Alerji tedavisinde kullanılan aşıların başarı oranı nasıl?
Alerji aşıları (immünoterapi) ağızdan ya da iğne olatrak uygulanıyor. İğne olanlar başlangıçtaki haftalık sürecin ardından aylık olarak düzenli uygulanmaktadır. En az 3 yıl en fazla 5 yıl devam edilir, sonrasında bırakılır. Yüzde 80-85’in üzerinde başarıya ulaşılmaktadır.
Yenidoğan bebekte nasıl bir süreçten geçilmeli, hemen alerji testi mi yaptırmak gerek?
Aile öyküsü çok riskli değilse alerji testine rutinde gerek yok. Normal beslenmeye devam edilmeli. Ek besin vakti geldiğinde üç gün kuralını tavsiye ediyoruz. Her besinin üçer gün denenmesini öneriyoruz. Eğer bir reaksiyon olursa hekime başvurulmasını istiyoruz.
Bebeklerde sadece anne sütü aldığı dönemler de dahi annenin yediği besinlerin anne sütü aracılığıyla bebeğe geçmesi sonucu alerjik reaksiyonlar görülebiliyor. Kakasında kan ya da mukus olan, ciddi gaz sancısı yaşayan bebekler gelebiliyor. Bunların da büyük bir kısmı besin alerjisi. Sorunlu bir besin varsa o besinin annenin diyetinden çıkarılması gerekiyor.
Alerji konusunda dikkat çekmek istediğiniz noktalar nelerdir?
Okul öncesi çocuklarda uzamış öksürüklerde, geçmeyen burun tıkanıklıklarında mutlaka alerji akılda tutulmalı. Özellikle hareketle, koşmakla, gülmekle, ağlamakla artan, geceleri yoğunlaşan ve uzayan öksürükler alerjik bir zeminin habercisi …

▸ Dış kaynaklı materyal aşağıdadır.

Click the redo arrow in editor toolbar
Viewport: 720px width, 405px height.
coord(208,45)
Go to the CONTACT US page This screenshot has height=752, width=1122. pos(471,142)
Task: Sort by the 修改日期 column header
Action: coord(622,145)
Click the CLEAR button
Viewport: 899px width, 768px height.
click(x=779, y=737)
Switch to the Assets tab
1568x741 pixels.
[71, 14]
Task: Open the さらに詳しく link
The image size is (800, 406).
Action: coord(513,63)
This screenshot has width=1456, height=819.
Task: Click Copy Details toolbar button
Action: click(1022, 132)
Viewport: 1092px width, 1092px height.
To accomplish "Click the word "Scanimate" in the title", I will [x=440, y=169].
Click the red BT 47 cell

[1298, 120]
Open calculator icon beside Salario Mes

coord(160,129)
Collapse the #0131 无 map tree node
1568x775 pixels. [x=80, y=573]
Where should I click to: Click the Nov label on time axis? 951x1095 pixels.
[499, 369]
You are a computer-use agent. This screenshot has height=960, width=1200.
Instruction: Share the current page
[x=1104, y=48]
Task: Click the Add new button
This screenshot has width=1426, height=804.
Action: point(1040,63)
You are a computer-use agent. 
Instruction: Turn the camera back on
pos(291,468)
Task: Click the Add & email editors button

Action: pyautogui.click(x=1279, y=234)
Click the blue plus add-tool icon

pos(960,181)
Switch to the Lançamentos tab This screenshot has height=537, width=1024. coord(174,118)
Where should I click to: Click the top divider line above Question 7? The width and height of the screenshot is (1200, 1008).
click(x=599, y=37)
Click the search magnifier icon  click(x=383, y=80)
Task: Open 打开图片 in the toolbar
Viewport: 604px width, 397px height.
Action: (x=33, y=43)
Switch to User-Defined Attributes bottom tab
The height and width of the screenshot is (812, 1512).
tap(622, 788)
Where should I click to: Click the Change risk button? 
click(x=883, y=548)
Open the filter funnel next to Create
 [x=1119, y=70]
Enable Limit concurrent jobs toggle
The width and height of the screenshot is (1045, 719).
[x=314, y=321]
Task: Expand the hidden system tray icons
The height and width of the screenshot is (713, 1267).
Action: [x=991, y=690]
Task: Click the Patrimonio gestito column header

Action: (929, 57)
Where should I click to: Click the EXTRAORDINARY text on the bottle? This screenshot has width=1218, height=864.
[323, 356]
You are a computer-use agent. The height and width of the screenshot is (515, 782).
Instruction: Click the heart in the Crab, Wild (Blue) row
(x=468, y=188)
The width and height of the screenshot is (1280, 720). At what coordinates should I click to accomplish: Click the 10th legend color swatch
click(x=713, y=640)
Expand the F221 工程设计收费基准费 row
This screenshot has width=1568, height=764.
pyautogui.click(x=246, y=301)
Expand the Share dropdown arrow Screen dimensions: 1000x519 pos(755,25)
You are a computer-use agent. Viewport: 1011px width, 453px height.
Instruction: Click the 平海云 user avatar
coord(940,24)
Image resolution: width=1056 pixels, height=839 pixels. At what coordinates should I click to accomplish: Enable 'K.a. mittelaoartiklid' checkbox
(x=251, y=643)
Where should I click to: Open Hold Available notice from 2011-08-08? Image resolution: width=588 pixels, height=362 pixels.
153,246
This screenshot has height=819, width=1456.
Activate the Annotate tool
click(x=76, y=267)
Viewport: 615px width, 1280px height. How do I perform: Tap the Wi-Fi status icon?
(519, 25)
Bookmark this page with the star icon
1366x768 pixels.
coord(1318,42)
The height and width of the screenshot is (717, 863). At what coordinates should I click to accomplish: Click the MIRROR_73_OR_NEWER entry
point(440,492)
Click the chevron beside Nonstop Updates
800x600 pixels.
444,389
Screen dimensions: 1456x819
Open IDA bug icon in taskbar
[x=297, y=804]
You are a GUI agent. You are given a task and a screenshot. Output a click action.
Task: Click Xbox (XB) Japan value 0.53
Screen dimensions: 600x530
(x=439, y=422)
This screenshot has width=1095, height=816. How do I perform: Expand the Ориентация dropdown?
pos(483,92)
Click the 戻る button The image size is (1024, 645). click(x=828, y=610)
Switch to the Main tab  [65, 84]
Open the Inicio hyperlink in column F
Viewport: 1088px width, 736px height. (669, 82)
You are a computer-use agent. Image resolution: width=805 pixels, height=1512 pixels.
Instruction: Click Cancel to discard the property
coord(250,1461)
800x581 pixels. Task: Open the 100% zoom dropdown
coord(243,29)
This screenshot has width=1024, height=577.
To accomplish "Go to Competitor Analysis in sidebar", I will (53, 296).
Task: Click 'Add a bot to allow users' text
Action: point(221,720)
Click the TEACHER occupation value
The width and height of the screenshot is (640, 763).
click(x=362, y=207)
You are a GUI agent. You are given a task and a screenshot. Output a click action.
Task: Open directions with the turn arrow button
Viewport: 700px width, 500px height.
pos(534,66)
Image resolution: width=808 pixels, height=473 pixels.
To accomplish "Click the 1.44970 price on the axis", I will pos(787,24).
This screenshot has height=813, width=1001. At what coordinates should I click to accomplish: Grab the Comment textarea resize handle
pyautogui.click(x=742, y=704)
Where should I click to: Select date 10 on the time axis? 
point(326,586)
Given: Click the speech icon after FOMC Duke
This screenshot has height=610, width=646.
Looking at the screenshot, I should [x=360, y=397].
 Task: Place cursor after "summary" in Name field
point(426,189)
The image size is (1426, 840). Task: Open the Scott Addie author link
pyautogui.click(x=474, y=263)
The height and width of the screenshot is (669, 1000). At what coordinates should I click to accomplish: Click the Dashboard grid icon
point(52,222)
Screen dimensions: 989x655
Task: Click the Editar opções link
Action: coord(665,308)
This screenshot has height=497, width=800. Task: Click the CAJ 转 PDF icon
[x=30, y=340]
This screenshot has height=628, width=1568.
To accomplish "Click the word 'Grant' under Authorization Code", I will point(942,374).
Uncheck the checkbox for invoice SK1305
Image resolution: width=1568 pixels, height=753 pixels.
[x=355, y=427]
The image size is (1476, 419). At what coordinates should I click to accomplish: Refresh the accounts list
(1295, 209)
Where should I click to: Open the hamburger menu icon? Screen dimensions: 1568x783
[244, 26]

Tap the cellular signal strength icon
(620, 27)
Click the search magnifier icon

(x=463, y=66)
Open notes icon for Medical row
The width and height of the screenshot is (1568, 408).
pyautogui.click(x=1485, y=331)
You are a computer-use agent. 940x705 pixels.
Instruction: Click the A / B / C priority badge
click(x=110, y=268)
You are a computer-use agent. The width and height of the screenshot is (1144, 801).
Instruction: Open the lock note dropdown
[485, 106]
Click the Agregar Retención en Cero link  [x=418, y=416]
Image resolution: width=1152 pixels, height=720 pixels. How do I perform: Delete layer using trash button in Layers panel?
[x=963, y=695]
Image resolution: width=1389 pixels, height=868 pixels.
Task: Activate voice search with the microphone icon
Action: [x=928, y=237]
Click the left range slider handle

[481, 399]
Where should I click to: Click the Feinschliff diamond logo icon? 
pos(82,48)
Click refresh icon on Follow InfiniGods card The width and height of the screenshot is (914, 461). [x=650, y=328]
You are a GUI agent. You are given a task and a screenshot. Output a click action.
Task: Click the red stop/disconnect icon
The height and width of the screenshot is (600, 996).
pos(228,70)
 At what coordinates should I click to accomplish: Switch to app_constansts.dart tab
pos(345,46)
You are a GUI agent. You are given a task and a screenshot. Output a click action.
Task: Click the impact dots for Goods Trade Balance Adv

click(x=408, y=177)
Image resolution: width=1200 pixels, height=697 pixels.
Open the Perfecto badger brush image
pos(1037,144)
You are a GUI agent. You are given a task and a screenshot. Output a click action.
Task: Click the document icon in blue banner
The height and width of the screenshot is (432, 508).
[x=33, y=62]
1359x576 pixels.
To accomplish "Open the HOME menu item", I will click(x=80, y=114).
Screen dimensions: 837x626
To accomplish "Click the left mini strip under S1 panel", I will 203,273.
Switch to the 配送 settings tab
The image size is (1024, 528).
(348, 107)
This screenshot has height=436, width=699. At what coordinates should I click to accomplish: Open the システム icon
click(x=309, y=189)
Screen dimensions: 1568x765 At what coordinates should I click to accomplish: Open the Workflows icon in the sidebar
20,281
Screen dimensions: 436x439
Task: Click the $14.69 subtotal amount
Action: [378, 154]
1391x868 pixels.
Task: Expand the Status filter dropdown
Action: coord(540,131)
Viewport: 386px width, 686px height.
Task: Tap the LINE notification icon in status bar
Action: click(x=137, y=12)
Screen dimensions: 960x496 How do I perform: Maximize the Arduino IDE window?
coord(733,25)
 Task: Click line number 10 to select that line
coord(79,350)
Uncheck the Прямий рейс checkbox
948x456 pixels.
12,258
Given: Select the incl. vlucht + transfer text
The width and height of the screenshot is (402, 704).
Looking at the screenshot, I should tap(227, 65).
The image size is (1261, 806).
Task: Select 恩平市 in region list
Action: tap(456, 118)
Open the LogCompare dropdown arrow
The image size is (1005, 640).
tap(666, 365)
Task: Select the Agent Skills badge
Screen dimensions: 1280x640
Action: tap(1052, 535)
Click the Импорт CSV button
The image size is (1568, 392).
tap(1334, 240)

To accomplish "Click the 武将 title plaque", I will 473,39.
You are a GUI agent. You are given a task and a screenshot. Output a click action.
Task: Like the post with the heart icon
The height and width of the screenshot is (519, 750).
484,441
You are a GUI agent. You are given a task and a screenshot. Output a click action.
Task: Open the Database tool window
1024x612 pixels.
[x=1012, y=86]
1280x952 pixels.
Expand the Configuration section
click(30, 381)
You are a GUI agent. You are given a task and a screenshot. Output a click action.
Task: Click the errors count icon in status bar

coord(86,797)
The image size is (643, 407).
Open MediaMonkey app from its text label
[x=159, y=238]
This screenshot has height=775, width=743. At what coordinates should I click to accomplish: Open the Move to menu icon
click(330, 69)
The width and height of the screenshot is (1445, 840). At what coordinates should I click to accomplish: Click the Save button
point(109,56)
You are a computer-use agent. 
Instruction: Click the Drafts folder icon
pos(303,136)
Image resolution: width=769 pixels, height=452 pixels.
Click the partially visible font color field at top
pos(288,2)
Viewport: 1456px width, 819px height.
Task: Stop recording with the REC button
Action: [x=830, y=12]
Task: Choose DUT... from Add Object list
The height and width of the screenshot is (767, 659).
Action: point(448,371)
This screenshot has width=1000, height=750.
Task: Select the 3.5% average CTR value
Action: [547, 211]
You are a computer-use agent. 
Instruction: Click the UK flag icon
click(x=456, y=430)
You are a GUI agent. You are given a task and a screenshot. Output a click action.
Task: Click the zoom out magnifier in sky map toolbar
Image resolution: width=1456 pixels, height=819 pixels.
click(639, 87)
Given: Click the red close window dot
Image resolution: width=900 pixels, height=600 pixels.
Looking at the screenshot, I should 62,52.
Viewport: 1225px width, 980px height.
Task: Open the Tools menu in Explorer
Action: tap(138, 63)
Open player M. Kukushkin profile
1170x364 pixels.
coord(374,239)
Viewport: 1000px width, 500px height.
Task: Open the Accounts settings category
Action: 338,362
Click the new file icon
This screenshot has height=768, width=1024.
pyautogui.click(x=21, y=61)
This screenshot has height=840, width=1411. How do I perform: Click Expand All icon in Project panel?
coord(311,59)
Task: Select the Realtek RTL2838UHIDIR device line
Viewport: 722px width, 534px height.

Bebeklerde besin alerjisi düşünülürse de ezbere çoklu diyetler yapılmadan bir alerji hekimi önerisi alınmasını önemsiyoruz.
İmmünoloji hakkında da bir şeyler söylemek ister misiniz?
İmmünoloji yani bağışıklık çok popüler bir konu. Özellikle pandemi sonrası herkes daha iyi bir bağışıklık peşinde. Ancak ezbere takviyeler almamak önemli. Bağışıklık sistemi mutlaka değerlendirildikten sonra nerede eksiklik görülüyorsa oraya özgü bir tedavi seçilmeli. Hedefe yönelik tedavi çocuğu korumak adına önemli bir şey.
Vitamin takviyeleri çok soruluyor. Bitkisel olması alerji yapmayacağı anlamına gelmiyor. Takviyeden önce doğal ve dengeli besleniyor mu, yeterli meyve, sebze, balık ve et tüketiyor mu sorularına yanıt verilmeli. Düzenli uyku çok önemli. Uykunun vaktinde ve yeterli olması bağışıklık için çok önemli.
Bütün bunlar yerindeyken yine de eksiklik varsa o zaman takviye öneriyoruz. HEKİM ÖNERİSİ OLMADAN BAĞIŞIKLIK ARTIRICI İLAÇLARIN KESİNLİKLE ECZANEDEN DİREKT ALINMAMASINI ÖNERİYORUZ. Raflar bu ilaçlarla dolu. Çocuk dediğinizde gelişmekte olan bir organizmaya ilaç veriyorsunuz. Kalıcı bir etkiye neden olabilirsiniz. Bu konuda dikkatli ve temkinli olmalıyız.